Jen and I are experiencing the highs and lows of a relationship between traveling musicians with mostly opposite schedules. A few days after I returned from our trip, her band, The Cruxshadows, left for Dragon Con. She came home, and we had a little time together, but now I'm on my way back to Nashville. We've got two gigs in Tennessee after we record, and by the time we get home, her band will be out on the road again. We have no way to know what the future holds regarding our bands, our relationship, or anything else for that matter. I think that fact, plus the fact that we're both fairly independent people can cause us to wonder sometimes what the point is of a relationship at all. But then we talk about our concerns and go back to genuinely enjoying each other's company. We seem to remember that being independent can be a great advantage in many ways. When we remind ourselves to be ok with not knowing what tomorrow will bring, we tend to enjoy the present moment. She is always supportive of my goals, as I am of hers, and that is a valuable thing, indeed. For now, our relationship seems to be working.
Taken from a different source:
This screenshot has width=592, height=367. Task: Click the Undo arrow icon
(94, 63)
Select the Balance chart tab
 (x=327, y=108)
Finally, I'd like to comment on the importance of attitude. It's a subject that Jen and I discuss often, and one that Brett and I touched on just last night. Jen and I could choose to see our relationship as doomed because we don't get to spend enough time together. Or we can recognize how lucky we both are to travel and play music for people. We can choose to see how fortunate we are to have partners who understand the importance of our bands. We can even choose to see our recent opposite schedules as a plus, because one of us is usually home to hold down the fort and look after our beloved Felix (the cat).
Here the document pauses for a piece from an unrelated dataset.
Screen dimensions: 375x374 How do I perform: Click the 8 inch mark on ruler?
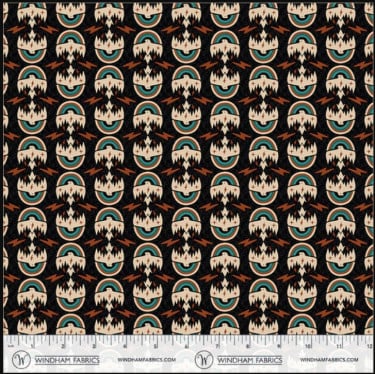[248, 346]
On a similar note, the band had a moment of weakness last night when we started to second guess the songs we are planning to record. Then we realized the only thing that had changed since we were excited about the same songs two days ago was our attitude; so why not choose a positive attitude? Again, it's all about the choices we make. I get sad. I get scared. I stay in my room all day sometimes. I think that's necessary from time to time. But then you just have to get back out there and do something. At least we're lucky enough to be able to make an album at all. We can't please everyone; we won't please everyone, and that's ok. We'll just make the best damned album we can at this point in time.
So there you have it. I conclude this blog, not as a definitive end, but as the end of an installment to be continued at some point down the road. Thank you to everyone who has taken the time to read my words. I wish you all the best on your journeys, and thank you for being a part of mine. As I've been writing this post throughout the day (except for my three-hour driving shift), we are now just pulling into Nashville. Wish us luck!